#### [Exercise prompt]
Upon reaching the line that contains "The height and" in the records below, begin repeating every line exactly through the last one, skipping pictures.

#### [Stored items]
----------------

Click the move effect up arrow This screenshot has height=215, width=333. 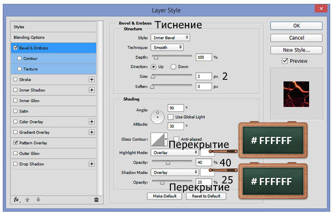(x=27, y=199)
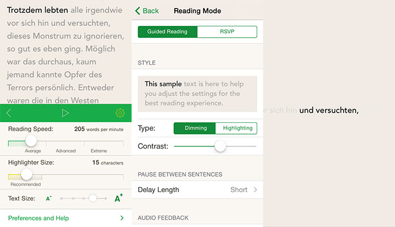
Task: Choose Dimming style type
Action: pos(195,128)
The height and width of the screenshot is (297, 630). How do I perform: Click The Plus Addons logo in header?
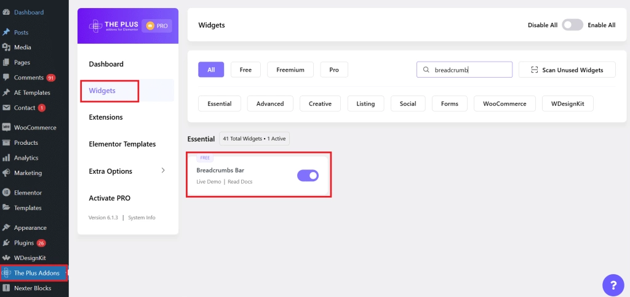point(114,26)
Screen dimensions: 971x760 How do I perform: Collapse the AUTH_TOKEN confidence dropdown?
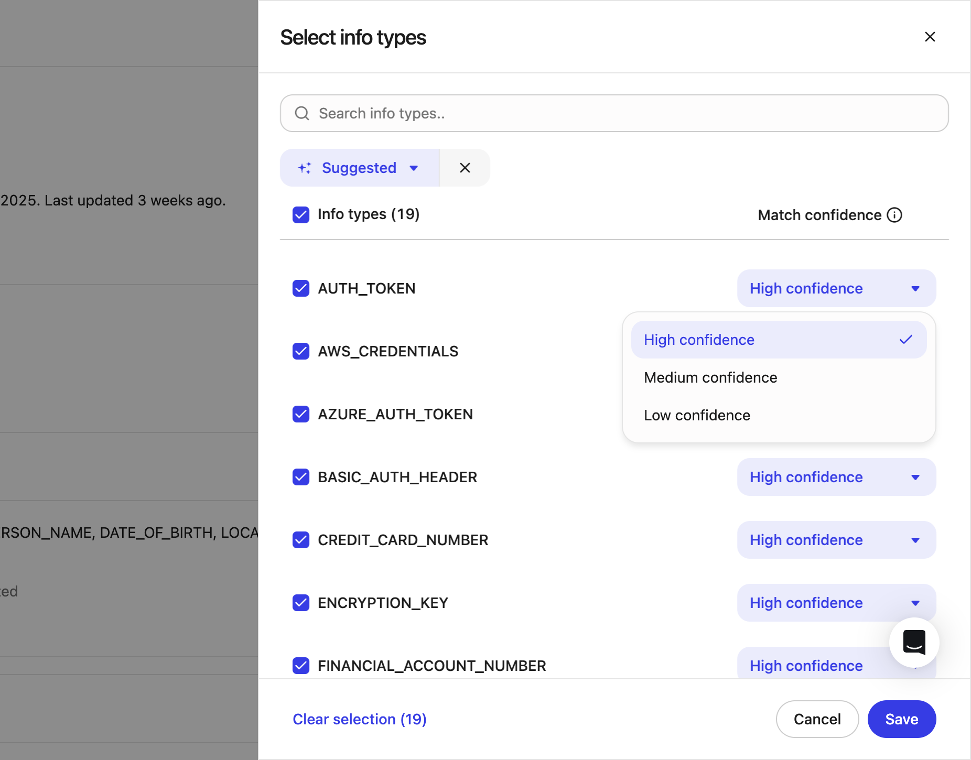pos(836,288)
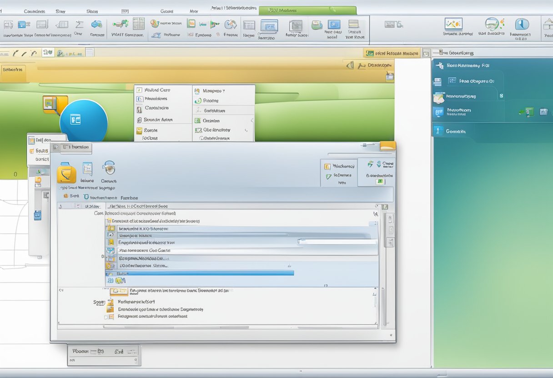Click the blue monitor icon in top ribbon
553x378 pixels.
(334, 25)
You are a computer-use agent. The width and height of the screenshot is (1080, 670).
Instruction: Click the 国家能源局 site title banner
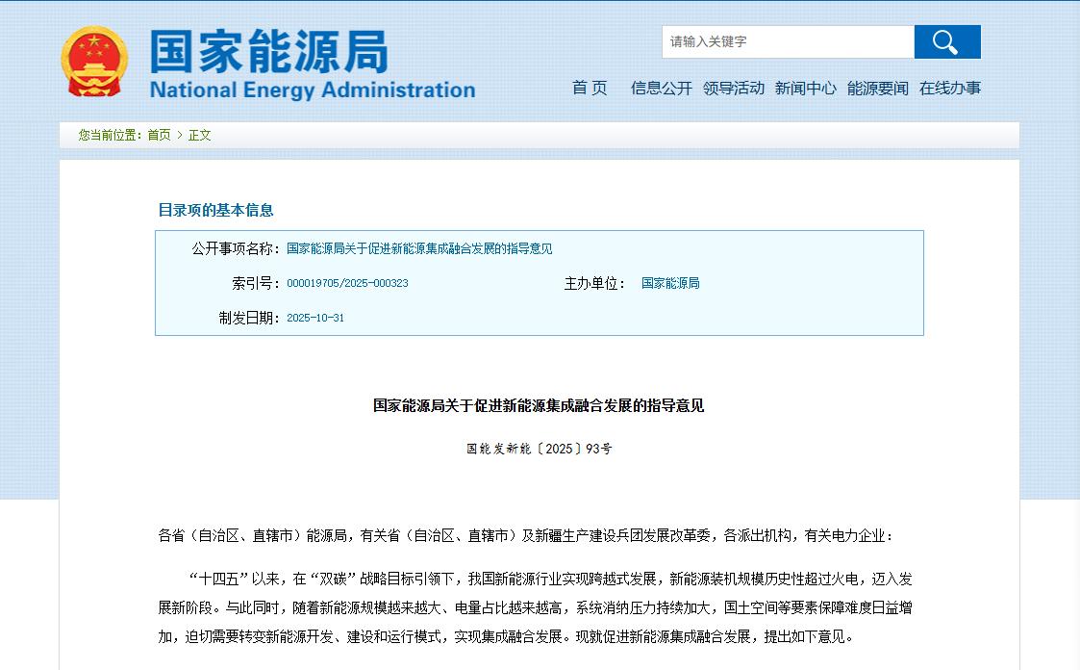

----------------

#### [Answer section]
The height and width of the screenshot is (297, 630). How do I perform: Click The Plus Addons logo in header?
point(114,26)
Screen dimensions: 971x760 How do I perform: Collapse the AUTH_TOKEN confidence dropdown?
pos(836,288)
Click the blue monitor icon in top ribbon
553x378 pixels.
(334, 25)
You are a computer-use agent. The width and height of the screenshot is (1080, 670).
Instruction: Click the 国家能源局 site title banner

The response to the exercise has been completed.